基于多种数据筛选的维汉神经机器翻译

(新疆大学信息科学与工程学院 新疆多语种信息技术重点实验室,新疆 乌鲁木齐 830046)

维汉翻译; 自注意力机制; 低资源翻译

Uyghur-Chinese neural machine translation system based on multiple data filtering
YI Nian,AISHAN Wumaier,MAIHEMUTI Maimaiti,TURGUN Ibrayim

(Xinjiang Laboratory of Multi-Language Information Technology,College of Information Science and Engineering,Xinjiang University,Urumqi 830046)

Uyghur-to-Chinese translation; self attention mechanism; low resource translation

DOI: 10.6043/j.issn.0438-0479.202111038

备注

为了得到更好的翻译结果,研究者对于利用平行数据生成大量高质量生成数据进行了广泛的研究.为此,针对数据增强和系统训练方法,提出结合知识蒸馏、数据增强和数据筛选的方法得到高质量生成数据.具体为利用知识蒸馏的方法得到鲁棒性更强的汉维翻译模型,在该汉维模型的基础之上通过反向翻译的方法生成质量较好的生成数据,并利用不同的数据筛选方法进一步得到高质量生成数据.之后利用现有的平行数据和生成数据训练得到一个高性能的维吾尔语-汉语神经机器翻译系统.在CCMT2021维汉评测任务中验证上述方法对于维汉翻译质量的影响,对比基线系统、反向翻译和同任务其他系统,该方法训练得到的系统有着更好的翻译结果,并在该翻译任务上获得了第一名.

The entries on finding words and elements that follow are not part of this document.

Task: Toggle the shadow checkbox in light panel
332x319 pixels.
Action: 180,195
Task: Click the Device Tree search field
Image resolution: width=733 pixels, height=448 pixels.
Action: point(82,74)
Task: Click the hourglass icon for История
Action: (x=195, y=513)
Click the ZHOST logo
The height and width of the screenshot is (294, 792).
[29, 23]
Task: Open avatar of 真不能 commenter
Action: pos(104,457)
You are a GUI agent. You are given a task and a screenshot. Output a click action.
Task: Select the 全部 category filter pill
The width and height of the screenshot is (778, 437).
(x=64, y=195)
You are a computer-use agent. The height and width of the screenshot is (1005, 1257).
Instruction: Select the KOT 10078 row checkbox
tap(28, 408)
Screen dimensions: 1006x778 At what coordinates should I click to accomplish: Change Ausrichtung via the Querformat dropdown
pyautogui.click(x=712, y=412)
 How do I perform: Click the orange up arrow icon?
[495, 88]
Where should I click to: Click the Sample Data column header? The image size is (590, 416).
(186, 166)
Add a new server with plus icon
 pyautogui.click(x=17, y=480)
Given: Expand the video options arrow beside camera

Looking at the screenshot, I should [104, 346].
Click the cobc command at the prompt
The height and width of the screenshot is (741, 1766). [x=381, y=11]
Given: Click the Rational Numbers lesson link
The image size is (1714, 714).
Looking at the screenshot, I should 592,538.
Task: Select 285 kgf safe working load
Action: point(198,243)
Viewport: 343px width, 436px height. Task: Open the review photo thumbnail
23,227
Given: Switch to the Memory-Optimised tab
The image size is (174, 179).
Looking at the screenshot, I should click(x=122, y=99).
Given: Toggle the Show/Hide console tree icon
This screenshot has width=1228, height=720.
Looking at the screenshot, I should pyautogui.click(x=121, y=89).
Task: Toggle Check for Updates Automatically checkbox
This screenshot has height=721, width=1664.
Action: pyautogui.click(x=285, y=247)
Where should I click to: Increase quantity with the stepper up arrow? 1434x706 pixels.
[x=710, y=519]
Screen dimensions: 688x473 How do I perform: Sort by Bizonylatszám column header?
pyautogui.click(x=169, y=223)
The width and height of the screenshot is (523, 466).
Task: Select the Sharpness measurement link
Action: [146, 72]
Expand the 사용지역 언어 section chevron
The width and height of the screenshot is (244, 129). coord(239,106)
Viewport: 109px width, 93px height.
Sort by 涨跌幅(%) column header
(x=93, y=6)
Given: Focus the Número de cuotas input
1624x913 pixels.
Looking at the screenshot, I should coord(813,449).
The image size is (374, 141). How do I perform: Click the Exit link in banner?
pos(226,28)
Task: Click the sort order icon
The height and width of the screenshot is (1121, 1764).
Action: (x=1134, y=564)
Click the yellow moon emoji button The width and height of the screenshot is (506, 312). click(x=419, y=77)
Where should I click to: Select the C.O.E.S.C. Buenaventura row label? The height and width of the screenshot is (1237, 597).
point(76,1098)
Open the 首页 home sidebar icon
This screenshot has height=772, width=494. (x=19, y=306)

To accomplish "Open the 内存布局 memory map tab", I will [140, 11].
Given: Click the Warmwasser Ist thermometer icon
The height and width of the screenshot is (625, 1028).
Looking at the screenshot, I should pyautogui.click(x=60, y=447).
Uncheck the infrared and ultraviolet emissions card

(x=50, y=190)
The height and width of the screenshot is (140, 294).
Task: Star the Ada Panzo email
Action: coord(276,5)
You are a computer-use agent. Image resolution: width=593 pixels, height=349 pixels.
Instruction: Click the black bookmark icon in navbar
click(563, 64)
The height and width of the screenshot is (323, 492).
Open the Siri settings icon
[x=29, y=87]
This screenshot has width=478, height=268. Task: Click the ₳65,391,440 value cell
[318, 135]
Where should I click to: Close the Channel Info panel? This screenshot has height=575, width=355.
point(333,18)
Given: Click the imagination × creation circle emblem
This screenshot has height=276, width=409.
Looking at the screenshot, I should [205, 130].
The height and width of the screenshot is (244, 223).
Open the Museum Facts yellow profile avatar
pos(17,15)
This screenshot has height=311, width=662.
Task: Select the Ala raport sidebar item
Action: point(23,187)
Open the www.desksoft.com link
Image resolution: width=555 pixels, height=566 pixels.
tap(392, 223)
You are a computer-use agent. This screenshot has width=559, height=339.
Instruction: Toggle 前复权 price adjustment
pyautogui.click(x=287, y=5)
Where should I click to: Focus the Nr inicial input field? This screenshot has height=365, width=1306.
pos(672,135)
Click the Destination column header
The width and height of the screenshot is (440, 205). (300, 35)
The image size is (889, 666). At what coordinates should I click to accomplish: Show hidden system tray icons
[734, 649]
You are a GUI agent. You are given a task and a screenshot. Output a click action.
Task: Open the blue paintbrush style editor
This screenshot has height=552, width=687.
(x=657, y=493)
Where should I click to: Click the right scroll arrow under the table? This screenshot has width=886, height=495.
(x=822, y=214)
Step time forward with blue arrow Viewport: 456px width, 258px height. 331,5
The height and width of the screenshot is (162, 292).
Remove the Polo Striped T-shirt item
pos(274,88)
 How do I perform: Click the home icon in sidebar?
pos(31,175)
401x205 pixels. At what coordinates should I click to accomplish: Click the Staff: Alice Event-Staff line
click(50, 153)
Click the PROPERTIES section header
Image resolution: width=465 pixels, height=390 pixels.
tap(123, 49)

Objective : To improve the performance of the Uyghur-Chinese translation model, we use the method of knowledge distillation to obtain a more robust Chinese- Uyghur translation model. The reverse translation method generates the generated data with better quality based on the Chinese-Uyghur model. Different data screening methods are used to Get high-quality generated data further. Then, a high-performance Uyghur-Chinese neural machine translation system is obtained using the existing parallel and generated data. In the CCMT2021 Uyghur-Chinese evaluation task, the impact of the above method on the quality of Uyghur-Chinese translation is verified, and it is the first place in this translation task.
Methods : In this paper, various data filtering methods are studied. The generated data are extracted and mixed into actual data according to the scores of generated data obtained by different methods. Then different models are trained using the data obtained by different data screening methods, and these models are integrated to obtain the best translation system. In addition, to obtain a better reverse translation model, the data obtained by the knowledge distillation method are added to the actual data to enhance the robustness of the Chinese-Uygur translation model. Different data screening methods are used to obtain the generated data, and a multi-branch model training method is used to obtain the translation model.
Results : The experiment uses 160,000 Uyghur - Chinese sentence pairs and 6 million Chinese monolingual data. These data are obtained by processing the data provided by the Uyghur - Chinese translation task. This paper conducts a comparative study of different data screening methods, uses different data screening methods to process the generated data, and conducts experiments on different methods with the same amount of data. The experimental results of different data screening methods are similar and are significantly better than those of the baseline model, data distillation, and reverse translation. This result may be due to the method of adding labels when training the translation model with generated data. This method can indicate which data is generated and which is actual, thus making the results of different data filtering methods similar. And it is found in this paper that after fine-tuning the model obtained by data enhancement only with parallel data, the performance of the model decreases, which may be because only training sets are used to fine-tune the model. Result Using the model ensemble method is better than that of a single model, which indicates that the model with better performance can be obtained by an ensemble of the models obtained by different data selection methods. In addition, this paper compares the depth and breadth of models and the impact of different model architecture integration on performance. It is found that deeper models may not lead to better results under low resource conditions. The integration of different model structures is better. In addition, this paper compares the depth and breadth of models and the impact of different model architecture integration on performance. It is found that deeper models may not lead to better results under low resource conditions. The integration of different model structures is better. In the CCMT2021 Uyghur-Chinese translation task, compared with the baseline system, reverse translation, and other systems for the same task, our system trained has better translation results, and it is the first place in this translation task.
Conclusions : To improve the performance of the Uyghur - Chinese translation model, we use reverse translation, knowledge distillation, fine-tuning, model averaging, and Ensemble integration. At the same time, this paper also compares different data filtering methods, hoping to continue to study data enhancement methods through these comparative experiments. Due to the instability of interpolation methods for fusion methods, this paper hopes to combine domain similarity and data quality filtering from the root rather than just using the interpolation method to fuse different methods. This paper hopes to combine the advantages of dynamic convolution and Transformer models in the following research to achieve better results in low-resource translation tasks. It also hopes to try deeper models on the Transformer model and integrate models with different structures.